Some rumored deals may fall short of full-blown mergers or acquisitions. On Friday, General Electric Co. confirmed it was talking to Baker Hughes Inc., which provides drilling services to oil companies, about potential partnerships. "While nothing is concluded, none of these options include an outright purchase," GE said in a statement.
It is not clear why so many deals are happening now, or how many of the proposed marriages will be completed. While allowing some big mergers, the Obama administration has cited potential harm to consumers in opposing other high-profile deals that then collapsed.
Among the casualties: a proposed Comcast-Time Warner Cable tie-up, AT&T's attempt to buy T-Mobile, and Halliburton's bid for Baker Hughes.
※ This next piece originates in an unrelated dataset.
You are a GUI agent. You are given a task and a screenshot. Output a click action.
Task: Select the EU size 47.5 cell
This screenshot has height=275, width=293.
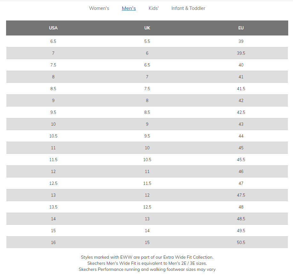241,195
The Treasury Department sunk Pfizer's planned $160 billion deal for Botox maker Allergan by creating rules aimed at preventing U.S. companies from moving corporate addresses overseas to reduce U.S. taxes.
Attorney General Loretta Lynch said recently that consolidation brought on by mergers has challenged her antitrust regulators in the Justice Department "to maintain markets that serve not just top executives and majority shareholders, but every American."
If the polls are right and Democrat Hillary Clinton defeats Republican Donald Trump on Nov. 8, her administration is expected to generally follow President Barack Obama's course on antitrust regulation.
Mergers can be a quick route to growth for companies that struggle to boost sales and profit any other way. They can also improve the fortunes of an entire industry. That is what happened to the U.S. airline industry after mergers eliminated five competitors in a decade.
Not all deals work out well, however. Acquiring companies often pay a premium for their prey — it's called goodwill in accounting parlance — for merger benefits that never materialize.
The amount of goodwill listed on the balance sheets of companies in the Standard and Poor's 500 index has soared to $2.5 trillion, a 50 percent increase over the amount at the end of the last mega-deal boom in 2007, according to data provider FactSet.
If the deal never justifies the premium, companies may have to write off that intangible goodwill.
AOL took a $45 billion write-off in 2002, two years after its $106 billion purchase of Time Warner. Other companies including Sprint, Hewlett-Packard and Microsoft have taken huge deal-related write-offs since the AOL debacle.
Write-downs of goodwill caused major reductions in earnings of S&P 500 companies after the 2007 and 2002 merger surges, according to data from R.G. Associates, a research firm that specializes in accounting issues.